WHAT TO DO.
Rewrite the stretch of records from the line containing "Decrease quantity of 经典黑 T-shirt" through the end of the records with "Viewport" swapped for "Display", leaving everything else unchanged.

[Dataset rows]
==========
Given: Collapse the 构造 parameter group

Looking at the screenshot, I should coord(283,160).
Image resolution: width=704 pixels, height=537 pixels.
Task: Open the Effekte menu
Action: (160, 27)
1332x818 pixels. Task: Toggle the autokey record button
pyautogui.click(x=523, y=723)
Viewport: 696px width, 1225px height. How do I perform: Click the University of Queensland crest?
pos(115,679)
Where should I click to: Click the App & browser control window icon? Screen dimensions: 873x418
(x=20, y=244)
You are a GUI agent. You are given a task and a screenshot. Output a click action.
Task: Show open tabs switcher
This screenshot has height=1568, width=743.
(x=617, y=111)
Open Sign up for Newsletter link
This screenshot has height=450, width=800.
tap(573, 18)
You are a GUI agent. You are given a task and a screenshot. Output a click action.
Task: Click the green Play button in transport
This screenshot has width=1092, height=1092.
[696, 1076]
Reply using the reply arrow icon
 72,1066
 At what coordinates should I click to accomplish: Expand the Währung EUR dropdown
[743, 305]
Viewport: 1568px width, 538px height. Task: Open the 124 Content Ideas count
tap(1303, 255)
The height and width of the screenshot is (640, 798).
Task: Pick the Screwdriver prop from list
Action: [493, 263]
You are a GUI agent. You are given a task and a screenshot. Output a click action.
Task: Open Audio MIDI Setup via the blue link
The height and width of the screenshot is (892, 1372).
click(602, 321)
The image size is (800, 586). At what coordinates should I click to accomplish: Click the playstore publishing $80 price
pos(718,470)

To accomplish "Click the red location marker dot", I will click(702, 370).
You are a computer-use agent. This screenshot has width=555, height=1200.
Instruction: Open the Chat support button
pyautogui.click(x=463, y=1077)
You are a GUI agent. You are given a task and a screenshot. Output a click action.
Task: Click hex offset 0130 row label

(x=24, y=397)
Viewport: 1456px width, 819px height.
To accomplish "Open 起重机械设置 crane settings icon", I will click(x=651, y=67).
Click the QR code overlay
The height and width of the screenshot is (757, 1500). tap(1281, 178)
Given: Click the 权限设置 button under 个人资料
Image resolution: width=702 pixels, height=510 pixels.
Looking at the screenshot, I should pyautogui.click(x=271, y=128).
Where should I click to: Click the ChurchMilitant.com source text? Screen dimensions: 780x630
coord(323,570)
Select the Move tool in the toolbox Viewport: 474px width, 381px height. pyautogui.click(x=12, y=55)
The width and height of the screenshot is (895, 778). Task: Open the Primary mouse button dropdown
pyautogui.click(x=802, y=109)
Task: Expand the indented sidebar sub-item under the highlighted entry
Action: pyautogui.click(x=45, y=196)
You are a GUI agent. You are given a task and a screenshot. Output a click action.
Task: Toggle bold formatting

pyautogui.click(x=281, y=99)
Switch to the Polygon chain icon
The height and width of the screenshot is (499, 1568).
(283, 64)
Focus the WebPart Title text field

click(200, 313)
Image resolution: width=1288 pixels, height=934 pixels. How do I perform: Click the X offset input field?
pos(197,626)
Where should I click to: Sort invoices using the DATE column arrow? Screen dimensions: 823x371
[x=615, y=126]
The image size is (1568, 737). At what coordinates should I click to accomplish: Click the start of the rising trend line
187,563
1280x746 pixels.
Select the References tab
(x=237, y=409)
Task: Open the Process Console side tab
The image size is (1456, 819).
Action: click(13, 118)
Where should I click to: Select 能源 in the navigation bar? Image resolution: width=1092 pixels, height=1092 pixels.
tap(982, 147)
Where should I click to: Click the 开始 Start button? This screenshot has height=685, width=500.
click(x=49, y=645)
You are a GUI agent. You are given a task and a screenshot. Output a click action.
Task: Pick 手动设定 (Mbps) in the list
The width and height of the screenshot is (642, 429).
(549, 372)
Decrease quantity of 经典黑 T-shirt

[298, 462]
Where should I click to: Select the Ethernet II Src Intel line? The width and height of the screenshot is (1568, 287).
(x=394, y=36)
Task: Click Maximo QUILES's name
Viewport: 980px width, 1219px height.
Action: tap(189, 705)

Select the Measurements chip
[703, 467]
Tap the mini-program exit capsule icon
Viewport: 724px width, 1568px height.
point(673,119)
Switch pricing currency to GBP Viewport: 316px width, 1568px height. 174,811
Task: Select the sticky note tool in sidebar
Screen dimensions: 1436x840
==========
THE OUTPUT.
Decrease quantity of 经典黑 T-shirt

[298, 462]
Where should I click to: Select the Ethernet II Src Intel line? The width and height of the screenshot is (1568, 287).
(x=394, y=36)
Task: Click Maximo QUILES's name
Display: 980px width, 1219px height.
Action: tap(189, 705)

Select the Measurements chip
[703, 467]
Tap the mini-program exit capsule icon
Display: 724px width, 1568px height.
point(673,119)
Switch pricing currency to GBP Display: 316px width, 1568px height. 174,811
Task: Select the sticky note tool in sidebar
Screen dimensions: 1436x840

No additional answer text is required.